Второй тезис: хотя наши новые интеллектуалы превозносят доблести рациональной дискуссии, они редко соблюдают ее правила. Например, они не читают того, что критикуют, и их понимание аргументации находится на самом примитивном уровне.
В главе 2 ПМ я писал: «В мои намерения вовсе не входит замена одного множества общих правил другим; скорее я хочу убедить читателя в том, что всякая методология — даже наиболее очевидная — имеет свои пределы. Лучший способ показать это состоит в демонстрации границ и даже иррациональности некоторых правил, которые тот или иной автор считает фундаментальными. В случае индукции (включая индукцию посредством фальсификации) это означает демонстрацию того, насколько хорошо можно поддержать рассуждениями контриндуктивную процедуру». Контриндукция, пролиферация и т.д. вводятся не в качестве новых методов, заменяющих индукцию или фальсификацию, а как средство демонстрации границ индукции, фальсификации, инвариантности значения и т.п. Тем не менее К утверждает, что у меня есть методология и что «допустимо все» является ее «центральным положением»; Т делает меня защитником методологического плюрализма в науке по видимости и охранителем мифа по сути; X утверждает, будто индукцию я хочу заменить контриндукцией.
В той же самой главе я подчеркиваю, что не претендую на знание того, что такое прогресс, и опираюсь на его понимание моими оппонентами. К прочитывает это как высказывание о том, что «не существует такой вещи, как прогресс», и находит «странным», что это понятие встречается в моей аргументации (неужели он никогда не слышал о сведении к абсурду!). Я подчеркиваю, что собираюсь использовать рациональные процедуры, включая аргументацию, для того, чтобы создать трудности для рационалистов, а не потому, что я люблю аргументы; X говорит, что я «не вполне порвал» с рационализмом.
Эти примеры, число которых легко было бы умножить, показывают, что рецензенты не только не умеют читать, но они незнакомы с элементарным правилом аргументации, которое было известно уже тогда, когда Аристотель писал свою «Топику»: аргумент не исповедь, а инструмент для поражения оппонента. Для достижения этой цели требуется следующее: (1) посылки, с которыми согласен оппонент; (2) цепочки рассуждений, ведущих от посылок к заключениям, которые (3) несовместимы с убеждениями оппонента. Ни (1), ни (2), ни (3) не требуют, чтобы автор также был согласен с посылками или образцами рассуждения. Тем не менее рецензенты постоянно приписывают мне такое согласие, несмотря на то, что я стремлюсь помочь им своими явными заявлениями об обратном [253].

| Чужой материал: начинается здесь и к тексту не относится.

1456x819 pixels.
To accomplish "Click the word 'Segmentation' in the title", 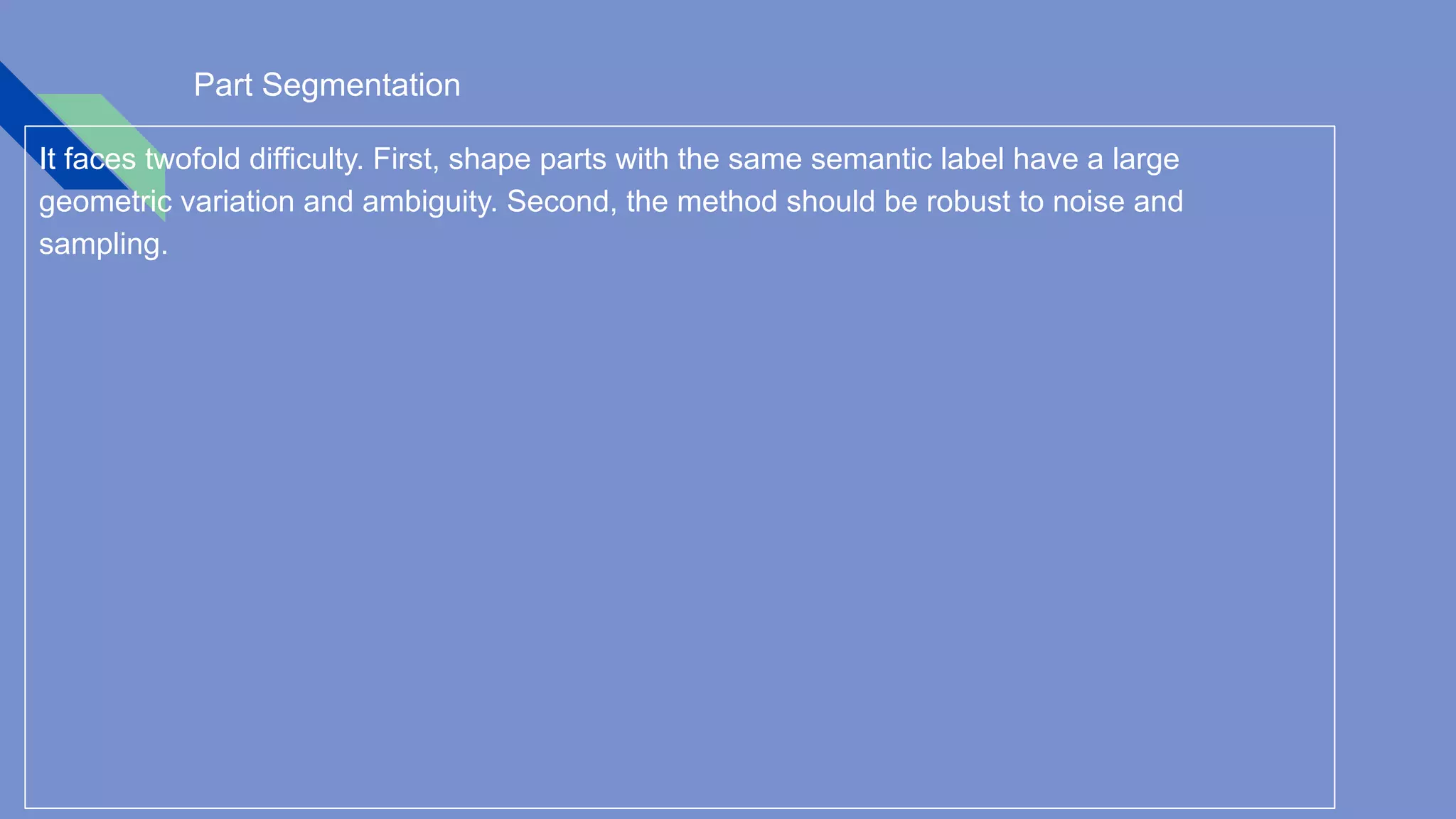I will point(360,85).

Имеется еще один пример для иллюстрации этой ситуации. К замечает, что Кун, Тулмин, Лакатос и я относимся к историческим фактам, как к «священной корове», хотя все мы настроены весьма критично по отношению к другого рода фактам. Я не могу говорить о Куне и других (хотя Элкана, под чьим благожелательным руководством была написана статья, должен был бы лучше знать о позиции Лакатоса), но мне ситуация представляется кристально ясной. Я анализирую конкретные ситуации в древней, ранней новоевропейской и новейшей науке и высказываю утверждения, которые можно рассматривать как описания фактов. Нигде в книге я не считал эти описания «священными коровами», т.е. неизменными и абсолютными. Конечно, я опирался на них для критики предположения о том, будто великие ученые руководствуются универсальными стандартами, но такое использование вполне совместимо с признанием их лишь гипотезами, «волшебными сказками», как я иногда выражался. Критические рационалисты постоянно пользуются гипотезами («признанными базисными утверждениями») для критики других гипотез. Я использую их способ действий (см. выше об элементарном правиле аргументации) для того, чтобы создать трудности для их любимой философии.

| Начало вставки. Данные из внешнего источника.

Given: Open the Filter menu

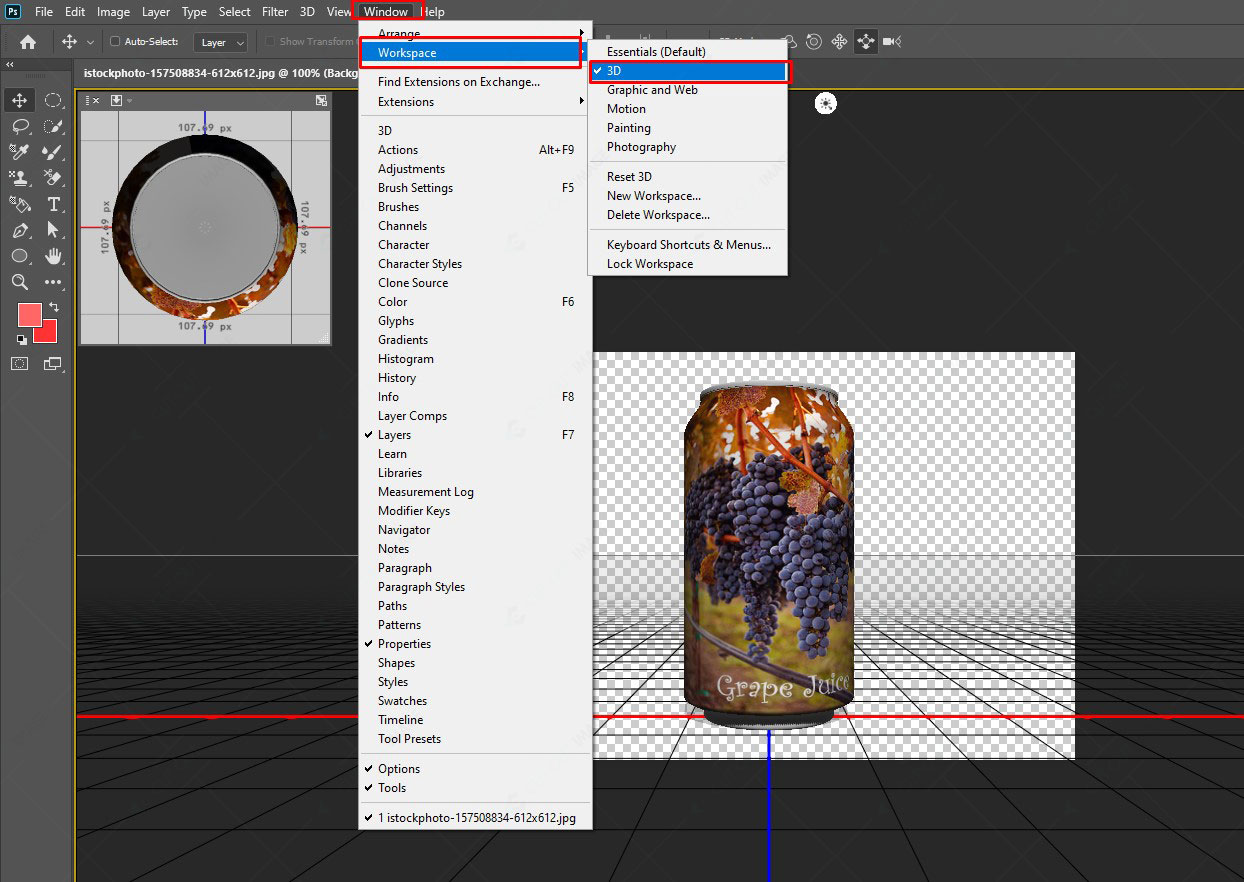Looking at the screenshot, I should 275,12.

Кроме того, я не противопоставляю правила и методы истории, не связанной с ними. Я приглашаю защитников этих правил ввести их в изучаемый ими исторический процесс и предсказываю, что они будут нарушаться самым неприятным образом (па классического балета прекрасны на сцене, но кто поверит, что с их помощью можно подняться на гору?).
Я сказал, что большая часть критики обнаруживает неспособность читать и понимать простые аргументы. Но, быть может, здесь нет вины рецензентов? Может быть, те отрывки, которые я упоминал и которые они пропустили, представляют собой лишь крохотные островки в океане совсем иных утверждений? Давайте посмотрим!
253
Например, ни один из моих критиков не заметил, что я предлагаю анархизм как лекарство, а не в качестве собственной философии и говорю о периодах, когда рационализм является более предпочтительным (конец гл. 1 ПМ).